Page extract —

● ● ● ●

Tutorial: Create a Declarative Share with Cortex Code¶
Introduction¶
This tutorial walks you through creating a declarative share — a data application package with TYPE = DATA and a manifest — using Cortex Code (CoCo), either from the CLI or the Web UI in Snowsight. Consumers can install the result as an app and query the shared data.
The entire workflow uses a single prompt: CoCo validates your environment, finds or creates data, builds auxiliary objects, generates a manifest, creates and releases the application package, and publishes a private listing.
Along the way, the tutorial explains what CoCo does at each stage so you understand the underlying SQL and concepts.
What you’ll learn¶
In this tutorial, you’ll learn how to:
- Use a single prompt to have CoCo create a data product end-to-end: environment validation, data selection, secure views, a semantic view, a Cortex Agent, a manifest, an application package, a LIVE release, and a private listing.
- Verify the published app from a consumer account.
- Clean up provider and consumer resources when you’re done.
The prompt works identically in CoCo CLI and CoCo Web.
Declarative sharing background¶
If you’re new to declarative sharing, see About Declarative Sharing for an overview of how it compares to traditional data sharing and full native apps.
Prerequisites¶
Before getting started, make sure that you meet the following requirements:
-
Access to two Snowflake accounts:
- A provider account that will create and publish the declarative share.
- A consumer account that will install and verify the published app.

● ● ● ●

Collected data —

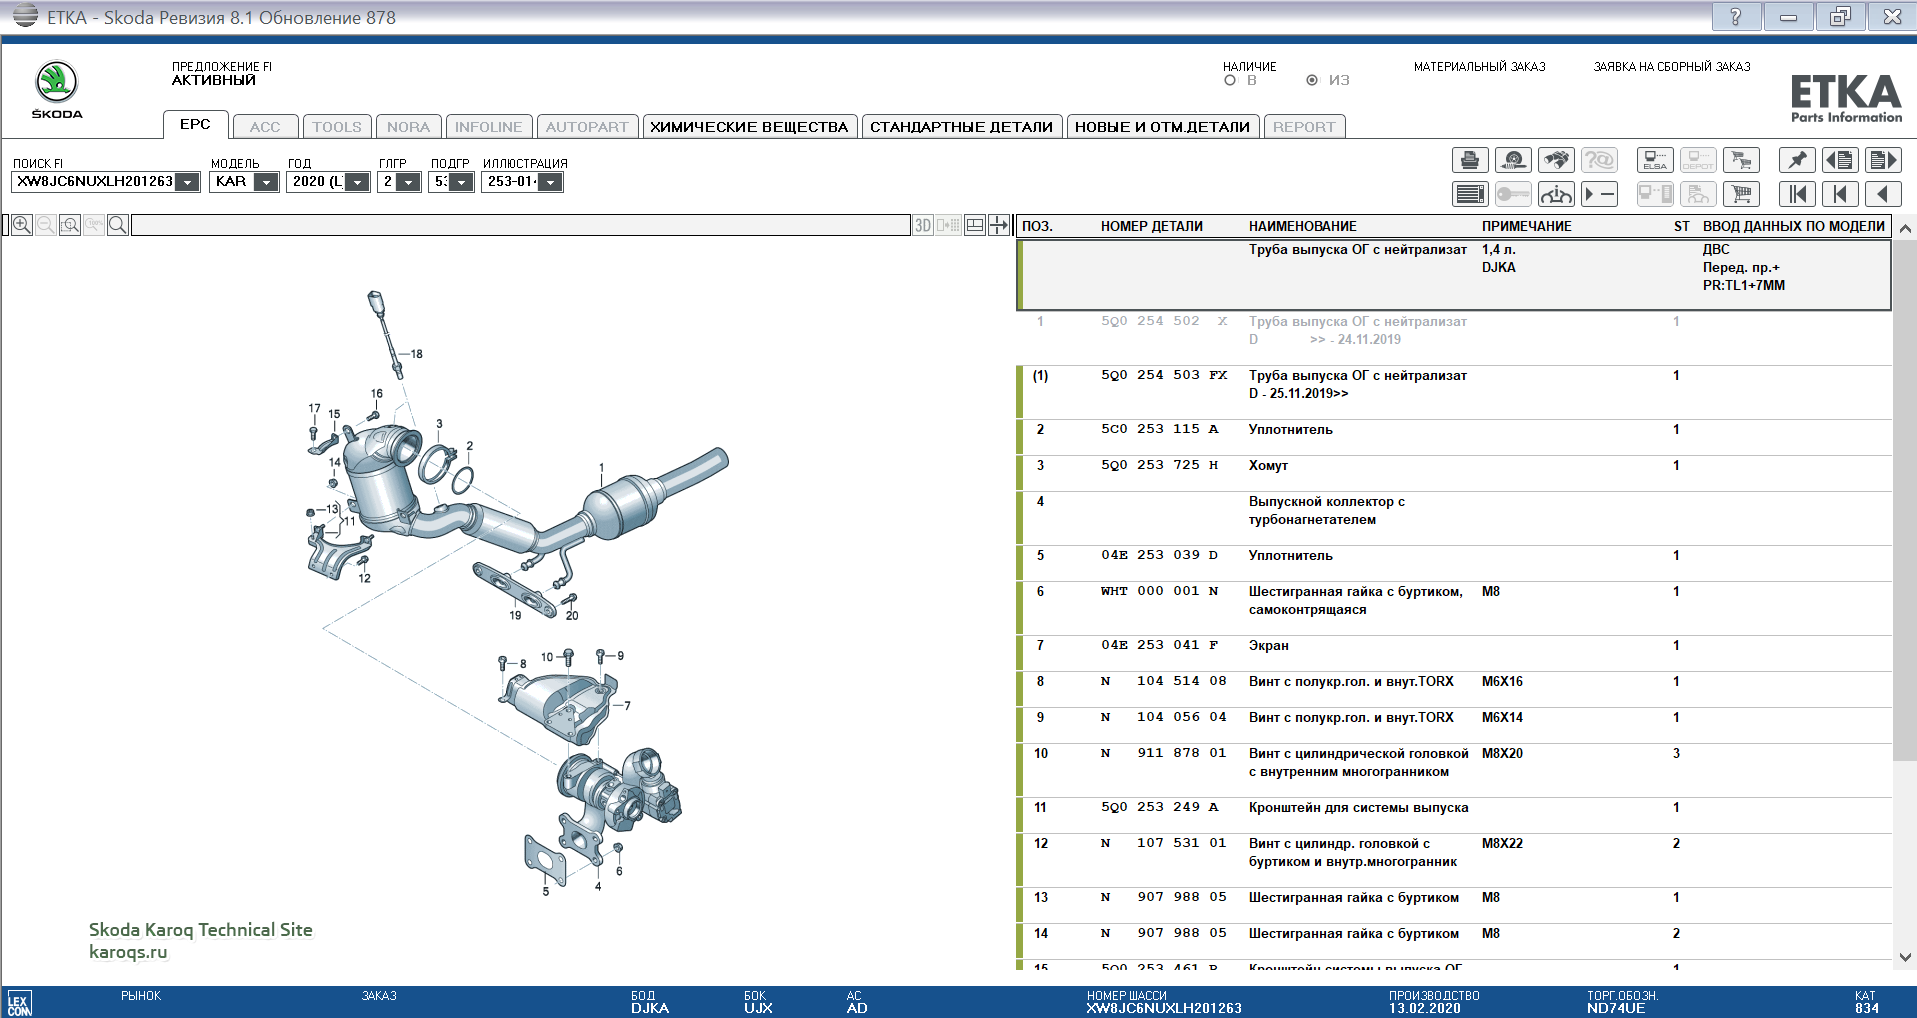
Task: Click the vehicle information icon
Action: coord(1556,194)
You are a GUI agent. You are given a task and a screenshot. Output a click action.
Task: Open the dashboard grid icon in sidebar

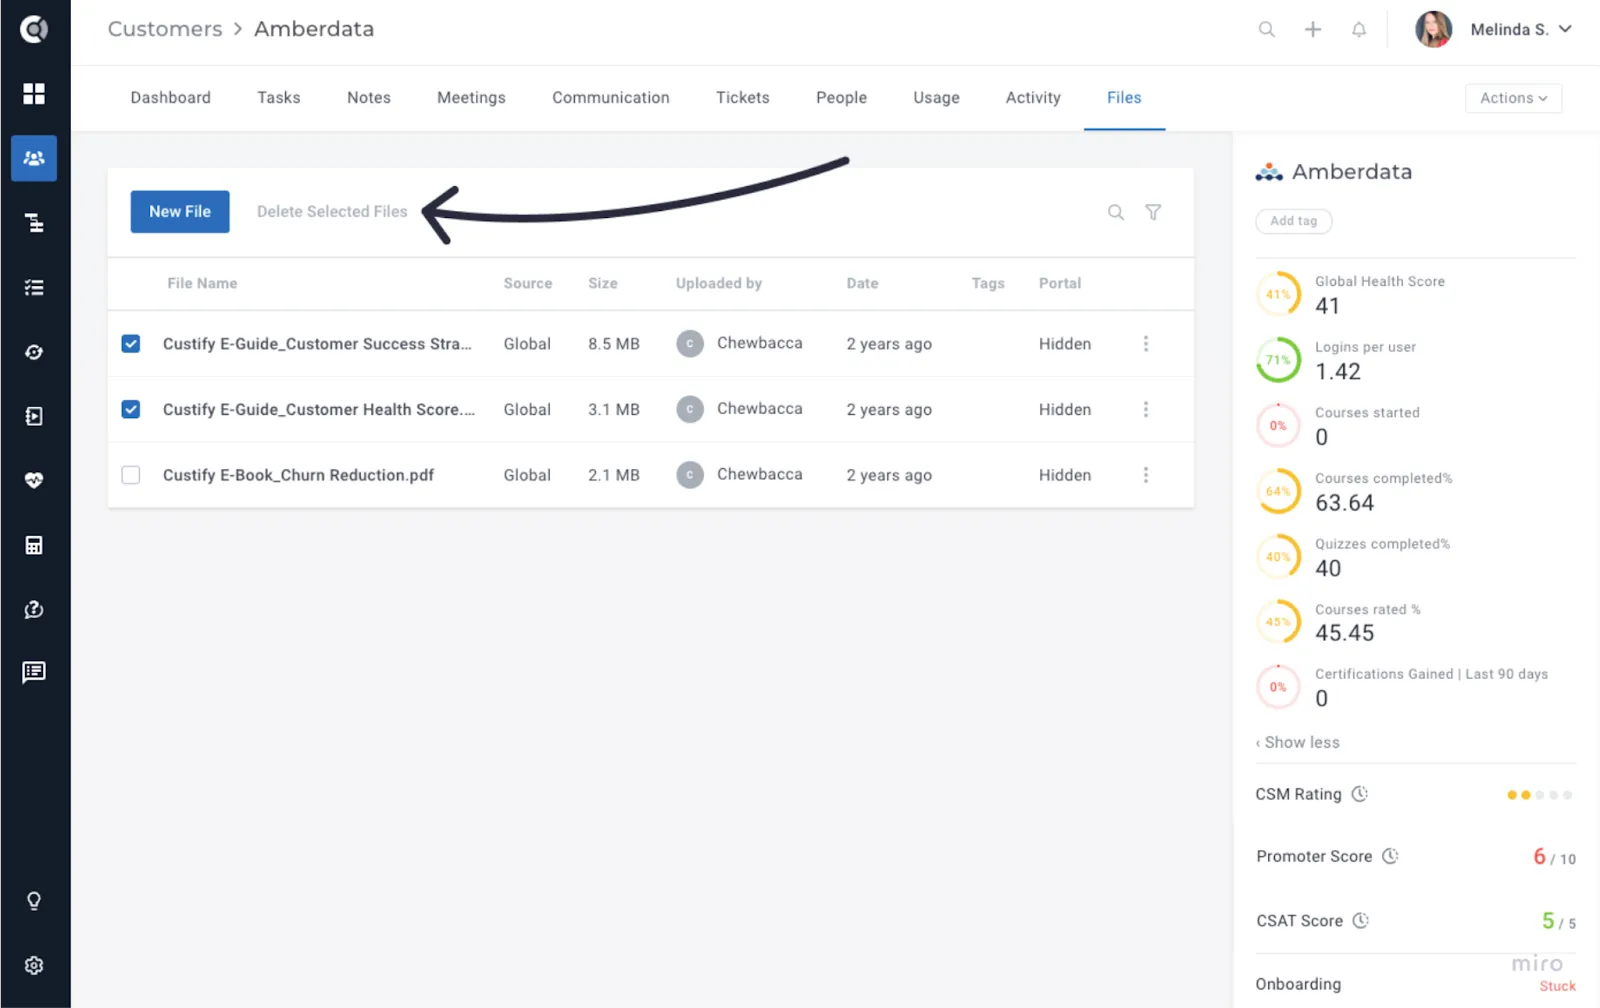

● ● ● ●

To be done —
**1)** List every item under the "What you'll learn" heading in the declarative share tutorial.
**2)** Pick up the declarative share tutorial after its last line and write the next part.

Answers to each task —
**1)**
- Use a single prompt to have CoCo create a data product end-to-end: environment validation, data selection, secure views, a semantic view, a Cortex Agent, a manifest, an application package, a LIVE release, and a private listing.
- Verify the published app from a consumer account.
- Clean up provider and consumer resources when you're done.

**2)**
-
CoCo CLI or CoCo Web (Snowsight):
Cortex Code CLI installed and configured with connections to both accounts in your
connections.toml:- macOS:
~/.snowflake/connections.toml - Windows:
%USERPROFILE%\.snowflake\connections.toml
Sign in to Snowsight on your provider account and open a Workspace (Projects > Workspaces). CoCo is available from the sidebar. You must start the chat from inside a Workspace so CoCo can create and manage files such as the manifest.
- macOS:
Open CoCo¶
Run CoCo from a terminal with your provider connection:
Sign in to Snowsight on your provider account, open a Workspace (Projects > Workspaces), and launch CoCo from the sidebar. Starting CoCo from a Workspace is required for this tutorial — CoCo needs the Workspace file tools to write and edit the manifest. CoCo started from outside a Workspace can’t write files and falls back to a stage-based upload that isn’t covered here.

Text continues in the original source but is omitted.